De acuerdo con información publicada por el Hospital Ruber Internacional, los avances en el campo médico han facilitado la identificación habitual del síndrome de Down en la etapa fetal. El cardiólogo pediátrico Federico Gutiérrez-Larraya, de dicha institución, subrayó que cerca del 50 por ciento de los niños con este diagnóstico presenta cardiopatías congénitas, las cuales comparten incidencia con pacientes ajenos a esta condición. Muchas de estas alteraciones pueden requerir intervenciones quirúrgicas o procedimientos a través de catéter. El especialista puntualizó que el pronóstico ha mejorado sustancialmente en las últimas décadas, favorecido por el diagnóstico temprano y el desarrollo de nuevas técnicas y procedimientos. "Ahora es posible ofrecer a muchos pacientes una vida prácticamente normal", afirmó Gutiérrez-Larraya, según reportó el hospital.
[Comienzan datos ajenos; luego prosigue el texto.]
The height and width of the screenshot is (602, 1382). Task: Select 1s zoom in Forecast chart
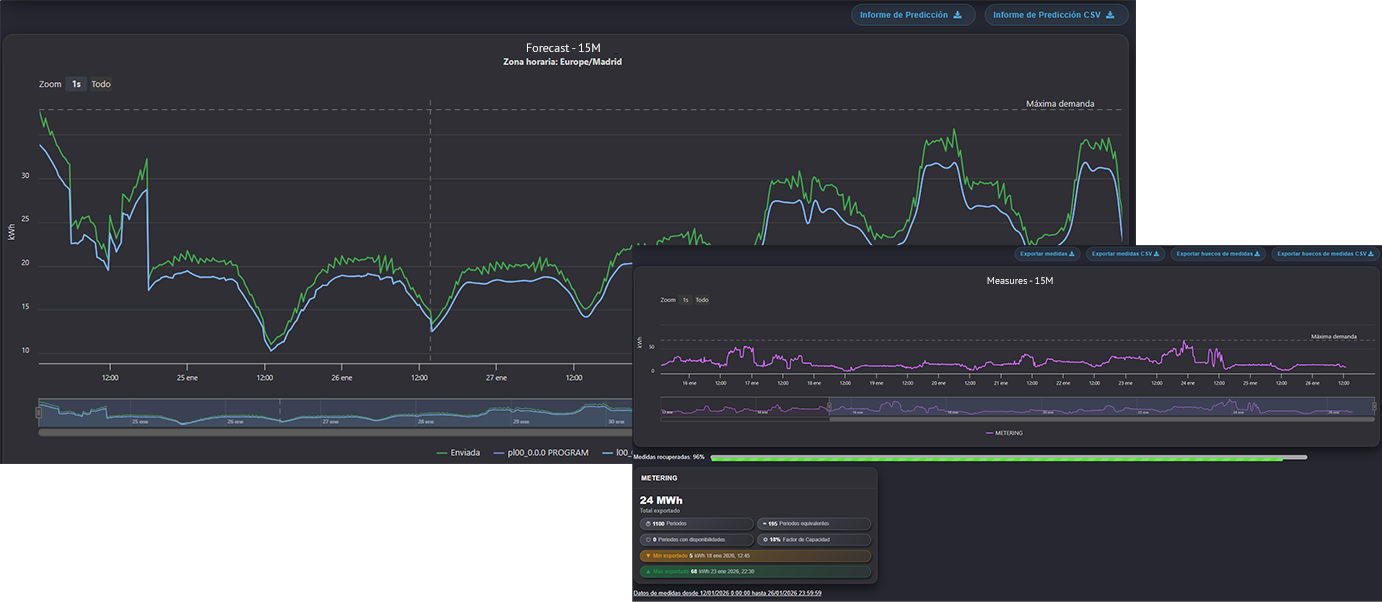76,84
El seguimiento continuado resulta clave no solo para detectar y tratar los problemas cardíacos, sino también para controlar otras afecciones frecuentes en personas con síndrome de Down. La coordinadora de la atención pediátrica en la Unidad Integral de Síndrome de Down y necesidades especiales del Hospital Ruber Internacional, María Ángeles Donoso, explicó que la apnea del sueño, los trastornos digestivos, alteraciones endocrinas, autoinmunes y riesgos incrementados de deterioro cognitivo son motivos recurrentes de consulta. Con el envejecimiento, surgen complicaciones visuales, auditivas u ortopédicas, así como una mayor incidencia de Alzheimer prematuro.

El jefe del Servicio de Pediatría y Adolescencia del hospital, José Casas, enfatizó en la necesidad de revisiones periódicas desde la infancia. "La vista y el oído, así como las alteraciones autoinmunes del tiroides o la enfermedad celíaca, deben controlarse al menos una vez al año o en cuanto aparezca algún síntoma sospechoso", detalló Casas, según consignó el Hospital Ruber Internacional. Estas revisiones permiten detectar a tiempo posibles complicaciones y adaptar el tratamiento a las necesidades concretas de cada paciente.
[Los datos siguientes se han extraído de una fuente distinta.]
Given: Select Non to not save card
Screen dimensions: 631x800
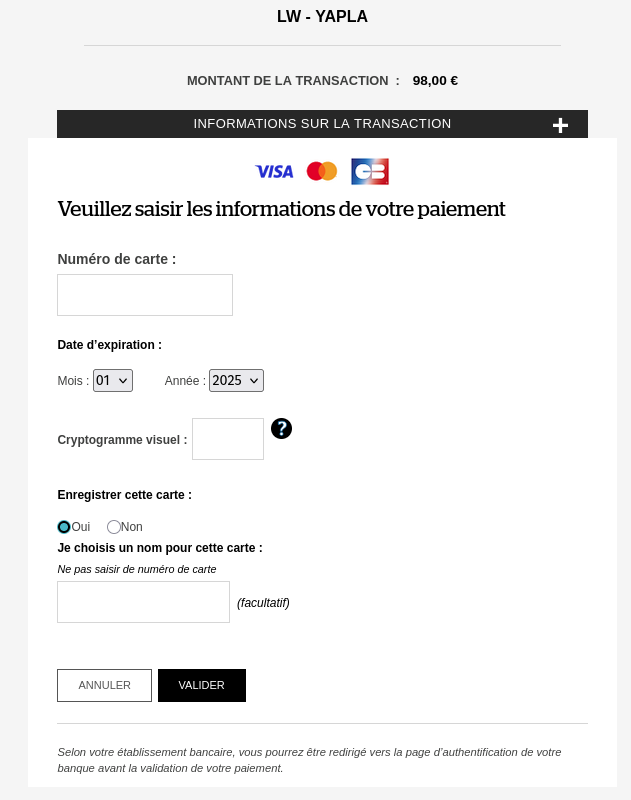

Desde la perspectiva neurológica, cerca del 10 por ciento de las personas con síndrome de Down desarrolla epilepsia, reveló Antonio Gil-Nagel. En la infancia, los episodios suelen presentarse de forma leve, aunque en algunos casos se diagnostican síndromes más complejos, como el de West o Lennox-Gastaut. En edades avanzadas, la epilepsia puede asociarse al deterioro cognitivo, reforzando la necesidad de contar con una supervisión médica continuada y especializada.
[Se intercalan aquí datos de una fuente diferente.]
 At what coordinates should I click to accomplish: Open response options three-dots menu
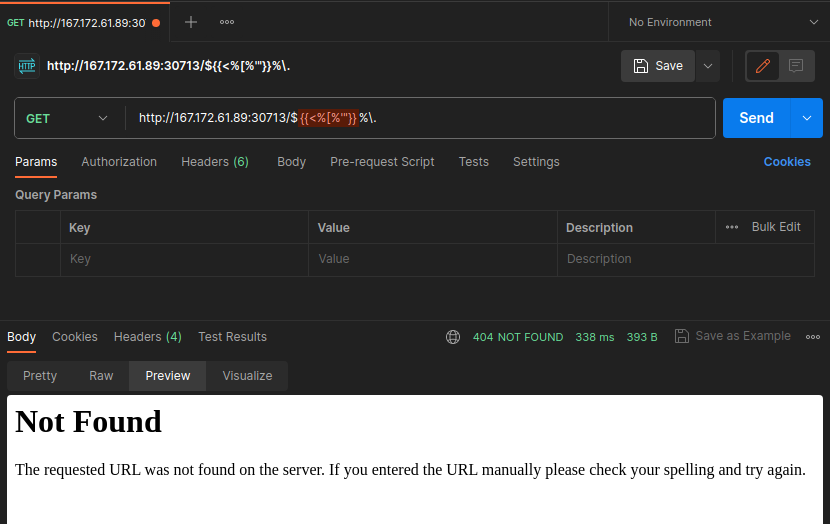pyautogui.click(x=812, y=337)
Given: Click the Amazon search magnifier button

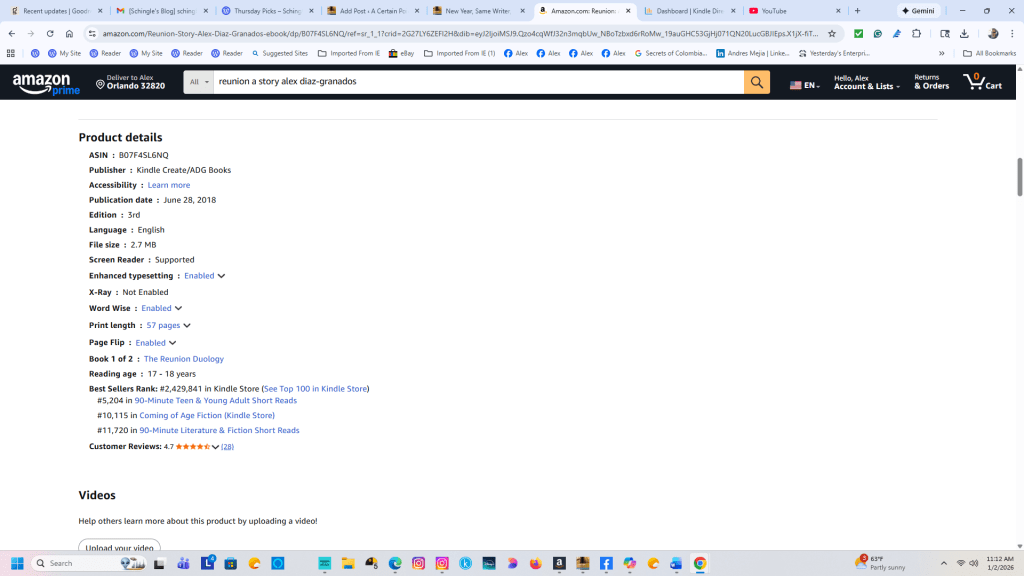Looking at the screenshot, I should (x=757, y=82).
Los profesionales del Hospital Ruber Internacional remarcaron la importancia de garantizar una atención integral, basada en la evidencia científica y la investigación clínica. En el contexto del Día Mundial del Síndrome de Down, que se conmemora este sábado, destacaron que la actualización permanente de métodos diagnósticos y terapéuticos, sumada a un enfoque centrado en la persona y sustentado en valores humanistas, contribuye a mejorar la calidad de vida de pacientes y familiares.

El hospital colabora con organizaciones especializadas de distintos niveles, como asociaciones de pacientes, fundaciones de investigación, grupos de apoyo y colectivos de familiares con experiencia, con el objetivo de adaptar la atención a las necesidades concretas de cada población. Según expresó María Ángeles Donoso, resulta imprescindible acercar los últimos avances en salud y promover el acceso equitativo al conocimiento y la innovación. "Estamos en un momento de la historia de la medicina en el que la innovación y el conocimiento crecen de forma exponencial, y es fundamental hacerlos accesibles con plenas garantías metodológicas, éticas y legales", concluyó la doctora Donoso, según reportó el Hospital Ruber Internacional.

La creación de unidades integrales, como la del propio Hospital Ruber Internacional, responde a esta visión y ofrece un abordaje multidisciplinar que contempla desde el nacimiento hasta la vida adulta. El contacto continuo entre especialistas en cardiología, neurología, endocrinología, pediatría y otras áreas, junto con la implicación de familiares y la colaboración con asociaciones, permite anticipar complicaciones y optimizar los recursos disponibles para cada paciente. Como informaron los expertos en el centro, el desafío principal reside en seguir evolucionando los protocolos de atención y garantizar el acceso sistemático a los últimos avances médicos a todas las familias que lo necesiten.